Work instructions -
**a.** Reproduce the Spark 3 migration passage from "However, when reading" up to and including "were more uniform.".
**b.** In the Spark 3 migration passage, roughly how much of the entire data does the column containing a list of INT64 values occupy?
**c.** Continue the Spark 3 migration passage from its last sentence.

--- Passage to read Enclosed Below ---

When drilling down to parquet metadata, we have noticed that while most columns maintained a similar, or even improved, compression ratio, some columns had suffered a severe degradation. It is time to state that the schema of this output contains over a thousand columns, many of them consisting of several nesting levels. One of these columns, containing a list of INT64 values, is our biggest in our schema, and occupies roughly 25% of the entire data. Unfortunately, when we sampled a few row groups, we noticed that the compression for this column severely degraded.
It did not go unnoticed that both parquet and snappy versions were upgraded in Spark, and after a bunch of tests we’ve made with different snappy versions, we have confirmed this to be a degradation with snappy.
The solution for us was to downgrade snappy back to 22.214.171.124, keeping in mind that with Spark 3 comes the prospect of using zstd compression. Which significantly improves the data compression in our data pipeline. But that’s again for another blog post…
#4 – Inflation of parquet row groups
After overcoming the snappy issue, we could finally see the light at the end of the tunnel. The data size of both Spark 2 and Spark 3 was nearly the same. Now it was time to check downstream jobs over this data, mark a nice V in our checklist and move on.
However, when reading the data by various downstream jobs, we noticed x3 times in input size for very simple queries (reading just a few simple type columns out of our huge schema). This was puzzling… How come data size has hardly changed, yet input size spiked? We’ve confirmed that the encoding and compression of the relevant columns for the query was pretty much the same.
Then we noticed something different in the metadata. The data written with Spark 2 had less row groups in each parquet part, and the sizes were more uniform.

--- End of Enclosed Passage to read ---
--- Given information Enclosed Below ---

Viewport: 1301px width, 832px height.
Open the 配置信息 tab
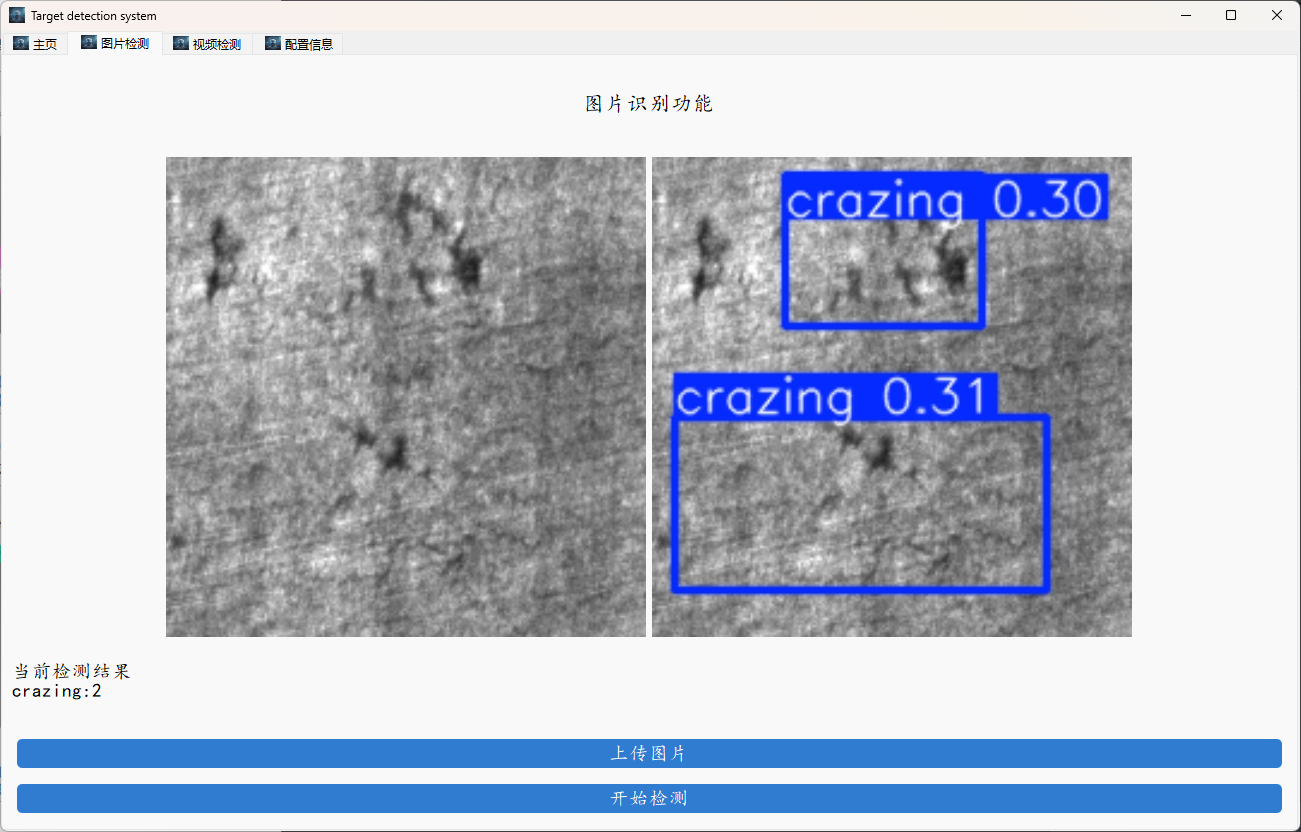(299, 43)
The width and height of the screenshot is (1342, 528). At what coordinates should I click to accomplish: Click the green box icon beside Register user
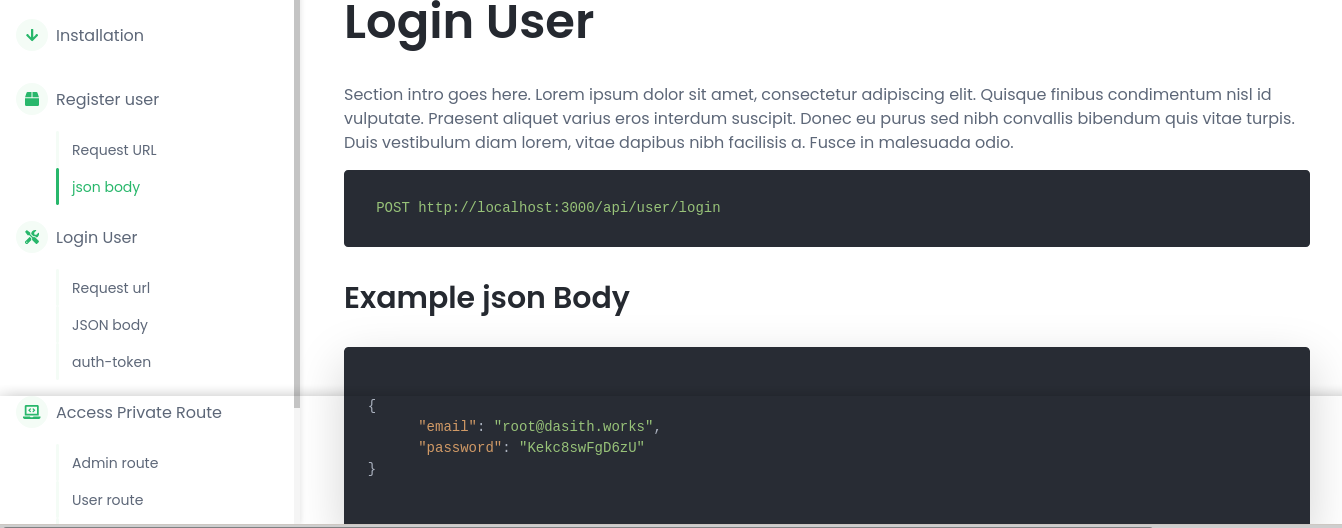point(32,99)
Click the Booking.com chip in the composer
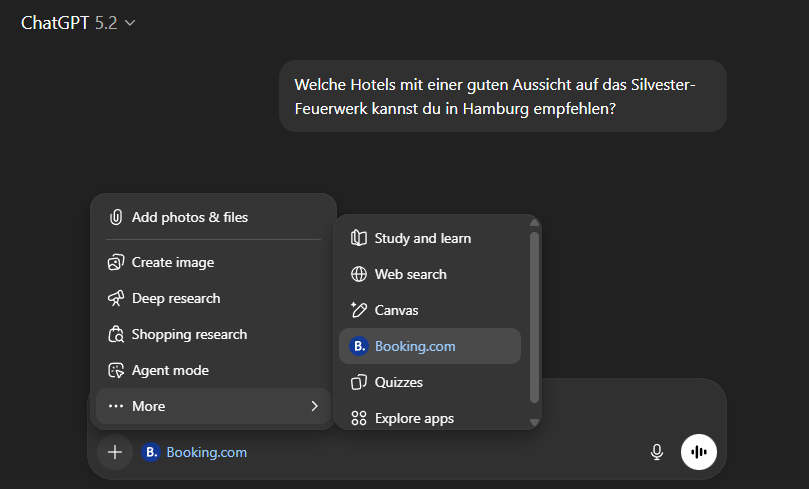 [196, 452]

--- End of Enclosed Given information ---

Outputs by task -
**a.**
However, when reading the data by various downstream jobs, we noticed x3 times in input size for very simple queries (reading just a few simple type columns out of our huge schema). This was puzzling… How come data size has hardly changed, yet input size spiked? We’ve confirmed that the encoding and compression of the relevant columns for the query was pretty much the same.
Then we noticed something different in the metadata. The data written with Spark 2 had less row groups in each parquet part, and the sizes were more uniform.

**b.** Roughly 25% of the entire data.

**c.**
However, with Spark 3 we observed 3-4 times the amount of row groups, and the sizes appeared as saw teeth – trending down gradually and then jumping again to high values:
The reason for that is that Spark 3 came with parquet 1.10, while Spark 2.2 (the version we’ve used), came with parquet 1.8, and the `max-padding` default changed from 0 to 8MB.This behavior is explained in Parquet row group layout anomalies, but to TLDR it – when writing data at parquet format, parquet-mr tries to estimate how much data to write to a single row group, in order not to overflow from the block size (which would result in a row group split across 2 blocks and harm data locality). Setting max-padding to 0, disables this heuristic approach. In our use case we were less concerned about it, as we don’t exploit data locality – our compute clusters are separated from our HDFS cluster. At worst, we’re paying the cost of reading two blocks per row group, but we prefer paying it then having an inflation of row groups.
Ok, but how does all that explain the growth in input size?
Let’s take a look at parquet format:
So now imagine that we’ve tripled the amount of row groups for the same amount of data, as a result – the footer size of each parquet file was tripled.
Upgrading Taboola data pipeline to Spark3 was an interesting journey. We deepened our knowledge in Spark and got familiar with the changes that come with the new version. We hoped that the changes, bug fixes and functionality improvements of the new version will improve the performance of our Spark jobs, but the truth is that the overall performance of our clusters has not changed dramatically. We did see improvements in some cases, but degradation in others as well.
But hey – we can use some fresh new features now, and we are definitely going to try them.